July 15 – August 22:

  • Port SymPy to Python 3 completely, if this wasn't previously accomplished. Iron out bugs and encourage extensive testing. If the circumstances allow it, I would work on making an "alpha" release of SymPy, to get testing beyond the developers (which ought to reveal further bugs).
  • Once the core developers and myself are satisfied that Python 3 support is "rock-solid", I would turn my attention to supporting PyPy. PyPy is my first choice, as it's goals coincide with the design goals of SymPy (just Python), and it's rapid pace of development should make my work easier. Importantly, fast development means that I can submit patches directly upstream, rather than implementing work-arounds.
  • If it turns out supporting PyPy is easy, I will continue work on further compilers, such as Jython and IronPython.

About Me

Name: Vladimir Perić Student of Open Informatics at the Faculty of Electrical Engineering, Czech Technical University in Prague.

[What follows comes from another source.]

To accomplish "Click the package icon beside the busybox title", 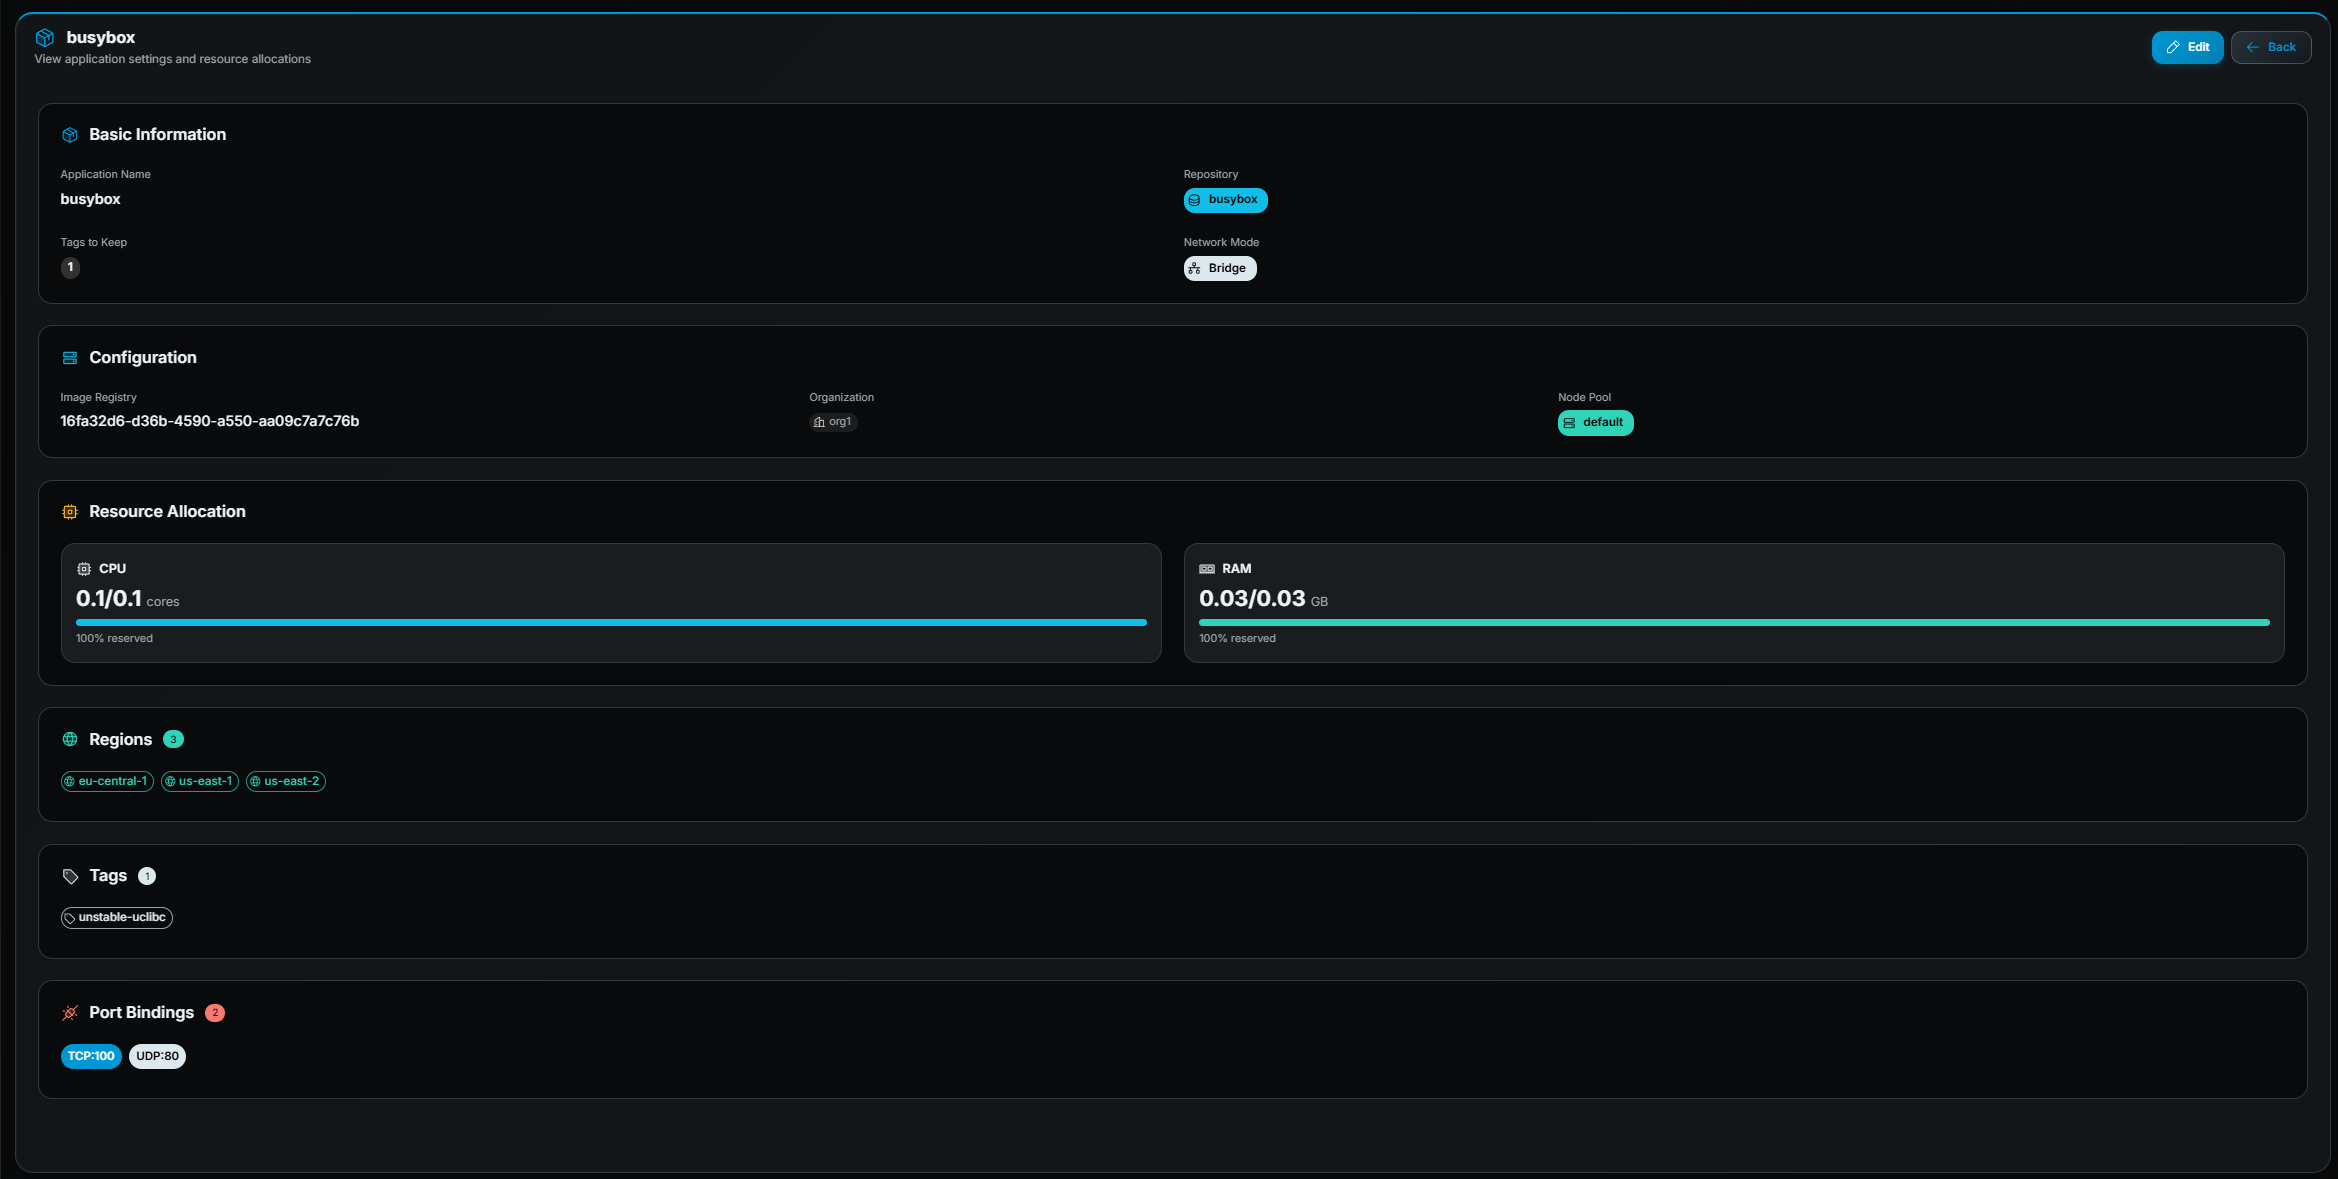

Email: [email protected] / [email protected] IRC: vperic Skype: vpericcze

Coding platform: 64bit Linux

I have experience with several programming languages (notably Java, C, Prolog), but I prefer using Python in most projects. Last semester I had a class which focused on solving problems and games, which included implementing the A* algorithm to solve a labyrinth, implementing Alpha-beta pruning for a game of Reversi and similar tasks. We had the opportunity to choose between Java and Python for each project, and this is what finally convinced me that Python is an excellent language: compared to Java, I was able to develop much faster and produced much cleaner code. The performance advantage offered by Java was nullified by me being able to implement a more efficient algorithm. After this course, I began taking a greater interest in Python, particularly the problematic of porting to Python 3.

I have made some minor contributions to open-source software, notably several patches in the Python-based genealogy application GRAMPS. I have experience with git (having contributed a couple of minor patches to the Linux kernel as well) and other useful unix tools. This would be my first major contribution to an open-source project.

My obligatory patch to SymPy was a trivial contribution in eliminating the deprecated dict.has_key(k) construct; it has been merged already and the pull request can be found here.

Further reading

zzzeek's guide to Python 3 porting: The guide linked to in the synopsis. It has a detailed description of the process, including the more practical questions, as well as links to further resources.

Official Porting to Python 3 guide: Further information related to supporting specific versions of Python, and other information.